Aku bingung harus bagaimana menjelaskannya pada Mas Bayu, ceritanya terlalu panjang dan masih mengambang di kepalaku. Rasa ingin tahuku sangat tinggi tentang siapa yang ada di balik ini semua.


“Aku memang sedang menyelidiki masalah ini bersama timku" kata Paman Rudi "Dan tadi aku baru dapat info kalau akan ada pergerakan malam ini. Kita belum tahu akan seperti apa itu, aku masih menunggu kabar selanjutnya” jelasnya.


Tiba-tiba handphone ku berbunyi. Nomor yang tidak kukenal sedang menghubungiku. Sekarang aku mulai merasa sedikit panic. Semua orang menatapku penasaran, dan aku ganti menatap mereka satu persatu dengan wajah ragu.


Belum sempat kuangkat telfonnya, panggilan itu berhenti.


“Kenapa kau tidak mengangkatnya?” Tanya Mas Bayu.


“Nomornya tidak kukenal” jawabku.


“Tapi bagaimana kalu itu penting?”


Nomor asing tadi menghubungiku lagi. Aku merasa yakin kalau ini adalah panggilan penting. Bisa jadi Andi sedang ada masalah dan butuh bantuanku. Atau apalah itu. dan aku mengangkat telfonnya.


“Halo” sapaku.


“Dengarkan aku” terdengar suara laki-laki yang tidak kukenal. Aku mulai merasa setelah ini akan ada masalah besar.


“Siapa ini?” seketika semua orang menatapku dengan serius. Aku seperti sudah tahu apa yang mereka pikirkan.


“Aku ada di luar, apa kau bisa kesini sebentar?” jantungku mulai berdegup tidak beraturan. Seketika aku mengalihkan pandanganku menuju pintu depan. Tiga orang yang ada di sampingku juga ikut memandang pintu dengan penuh tanda tanya.


“Kau pasti bercanda” jawabku. Orang itu malah tertawa.


“Haha, kau pikir aku bercanda? Coba kutebak, sekarang kau sedang bersama adikmu, kepala polisi itu, dan seorang lagi yang aku tidak kenal siapa dia” aku mulai merasa dia tidak sedang bercanda.


Dengan mengumpulkan semua keberanianku, aku berjalan perlahan menuju pintu. Terlihat mereka bertiga ingin mengikutiku, tetapi aku melarangnya.


Setidaknya kalau nasib sial sedang melandaku, masih ada mereka yang mungkin bisa menyelesaikan masalah ini.


Aku melangkahkan kakiku yang terasa berat ini dengan perlahan.

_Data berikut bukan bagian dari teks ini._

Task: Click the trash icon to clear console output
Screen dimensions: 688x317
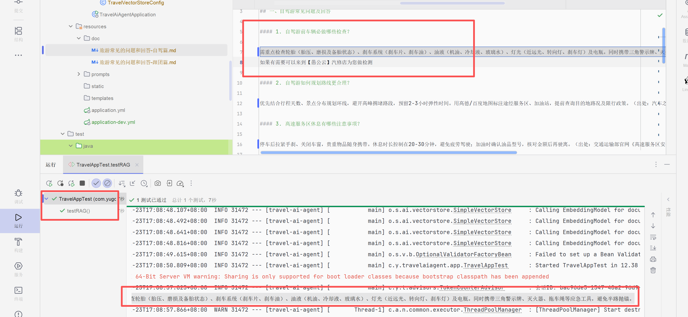Action: click(x=653, y=270)
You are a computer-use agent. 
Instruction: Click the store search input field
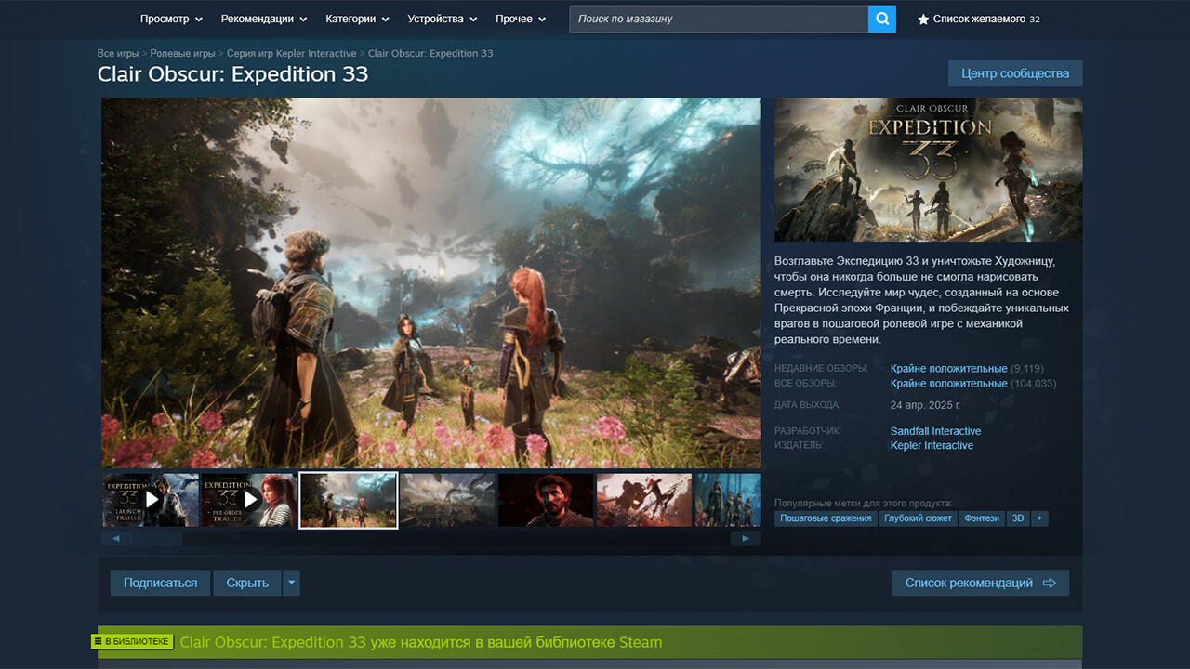718,19
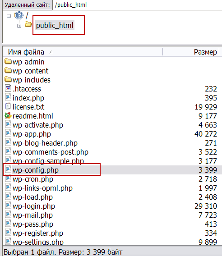Select the public_html folder in tree
Viewport: 222px width, 256px height.
(55, 25)
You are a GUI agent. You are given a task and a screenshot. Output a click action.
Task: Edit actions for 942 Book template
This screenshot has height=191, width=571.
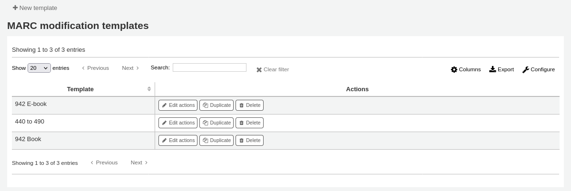[x=177, y=140]
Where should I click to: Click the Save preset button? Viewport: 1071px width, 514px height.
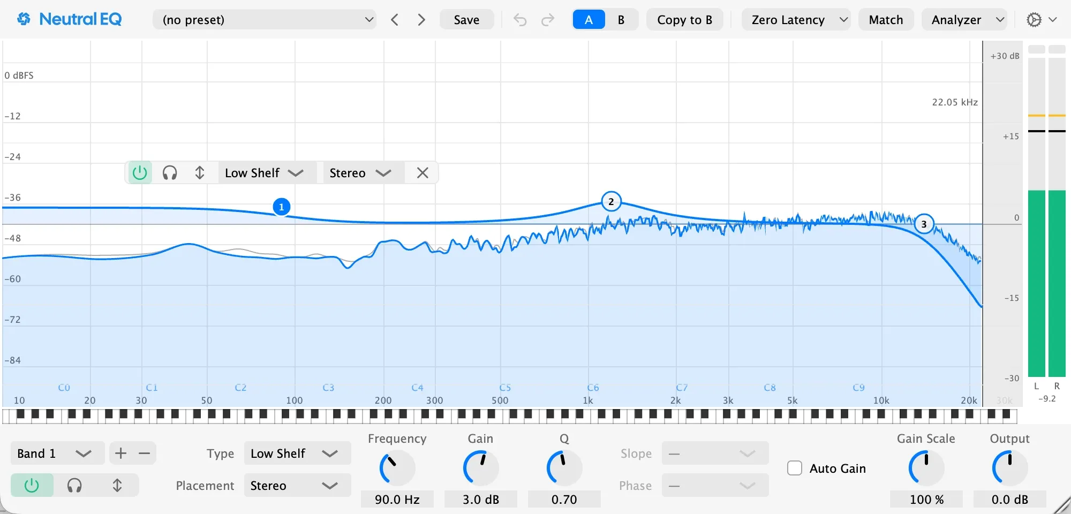tap(466, 20)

Detak jantungku masih tidak karuan, tetapi aku berusaha untuk mengendalikannya sebisa mungkin.


Hal seperti apa yang akan kuhadapi setelah ini aku tidak yakin. Bisa saja dia berada di depan dengan senjata yang siap membidik, bisa juga dia sudah menyiapkan jebakan seperti peledak yang bisa dipakai kapan saja, atau mungkin dia bersama puluhan temannya akan menyerbu rumah ini, dan lain sebagainya. Aku mengambil napas panjang berkali-kali.